# Time capsule : vitesse du wifi 802.11n ?



## Anonyme (16 Janvier 2008)

Apple mise de plus en en plus sur le sans fil mais quelle sera vraiment la vitesse de transfert en wifi 802.11n entre une time capsule et un macbook pro derniere generation par exemple ?

J'imagine qu'on ne pourra pas atteindre les 25Mo/sec que j'ai sur mon reseau ethernet ? si ?

merci.


----------



## Zyrol (16 Janvier 2008)

stephparis a dit:


> Apple mise de plus en en plus sur le sans fil mais quelle sera vraiment la vitesse de transfert en wifi 802.11n entre une time capsule et un macbook pro derniere generation par exemple ?
> 
> J'imagine qu'on ne pourra pas atteindre les 25Mo/sec que j'ai sur mon reseau ethernet ? si ?
> 
> merci.



je pense que la première sauvegarde risque de vraiment être longue, ça c'est sur.

Ensuite le débit du wifi "n" devrait suffire à faire les sauvegardes sans problème. Apres il ne faut pas se leurer, c'est une solution "familiale" pour une utilisation à la maison.

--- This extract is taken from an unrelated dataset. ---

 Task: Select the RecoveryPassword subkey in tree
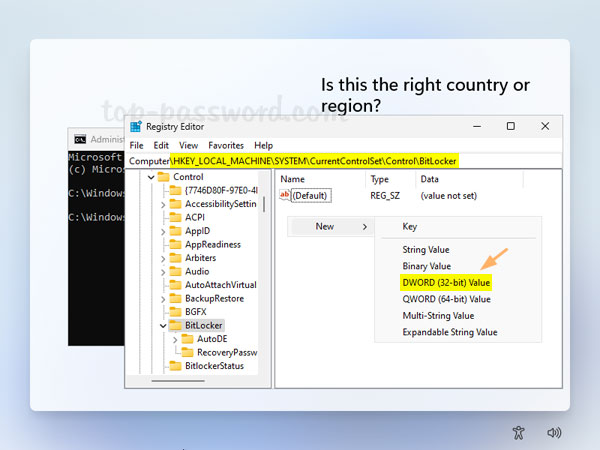point(227,352)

Par contre (et c'est une supposition), vu que la borne a des ports Ethernet, je ne vois pas ce qui empêche de faire la première sauvegarde en ethernet (en 1Gbits/s).
A vérifier, car peut être que time capsule se sert de l'identifiant MAC de la carte wifi ou ethernet, et là ce n'est plus possible.


----------



## PA5CAL (16 Janvier 2008)

Bonjour





stephparis a dit:


> J'imagine qu'on ne pourra pas atteindre les 25Mo/sec que j'ai sur mon reseau ethernet ? si ?


A priori, à moins de problèmes de transmission radio (distance, brouillage) ou d'incompatibilités avec certains adaptateurs "Dradt N" du réseau sans fil qui obligeraient à réduire le débit, on doit dépasser les 30Mo/s.


----------



## Mondana (21 Janvier 2008)

Bonjour,

Je suis très intéressé par Time Capsule pour mes sauvegardes avec Time Machine.

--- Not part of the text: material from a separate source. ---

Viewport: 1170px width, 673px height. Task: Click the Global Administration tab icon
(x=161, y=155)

Si j'ai bien compris le wifi N est primordial pour la sauvegarde des gros fichiers ?

J'ai l'adsl à 8 mega et une borne Express, pensez-vous que le surf sur internet va être plus rapide qu'avant ?

Merci.


----------



## olivier9275 (21 Janvier 2008)

Mondana a dit:


> Bonjour,
> 
> Je suis très intéressé par Time Capsule pour mes sauvegardes avec Time Machine.
> 
> ...


 

Je ne pense pas que ton surf sur le net soit plus rapide. Avec ta borne, tu dois déjà avoir un débit théorique de 10 mo non ? Et ton accès internet adsl 8 mo, c'est du théorique our du réel ? Moi, sur les 28 méga de Free, je n'ai un débit réel que beaucoup plus faible (8 ou 10 mo je crois).​


----------



## PA5CAL (21 Janvier 2008)

Attention : ADSL 8 M = 8 méga*bits* par seconde, soit 800 Ko/s environ.

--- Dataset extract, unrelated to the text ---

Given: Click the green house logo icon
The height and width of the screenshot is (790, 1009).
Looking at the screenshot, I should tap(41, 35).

Le Wifi 802.11*g* (54 Mb/s maxi, 25 Mb/s typique) est donc déjà très largement plus rapide.

Passer au Wifi 802.11*n* n'apportera rien au niveau Internet, sinon la possibilité d'avoir un accès à une plus grande distance de la borne (théoriquement on double la portée).

En revanche, le trafic sur le réseau local pourra être plus rapide.


----------



## Mondana (21 Janvier 2008)

Ok , merci à vous deux


----------



## Avertin (2 Avril 2008)

Bonjour


Zyrol a dit:


> Par contre (et c'est une supposition), vu que la borne a des ports Ethernet, je ne vois pas ce qui empêche de faire la première sauvegarde en ethernet (en 1Gbits/s).
> A vérifier, car peut être que time capsule se sert de l'identifiant MAC de la carte wifi ou ethernet, et là ce n'est plus possible.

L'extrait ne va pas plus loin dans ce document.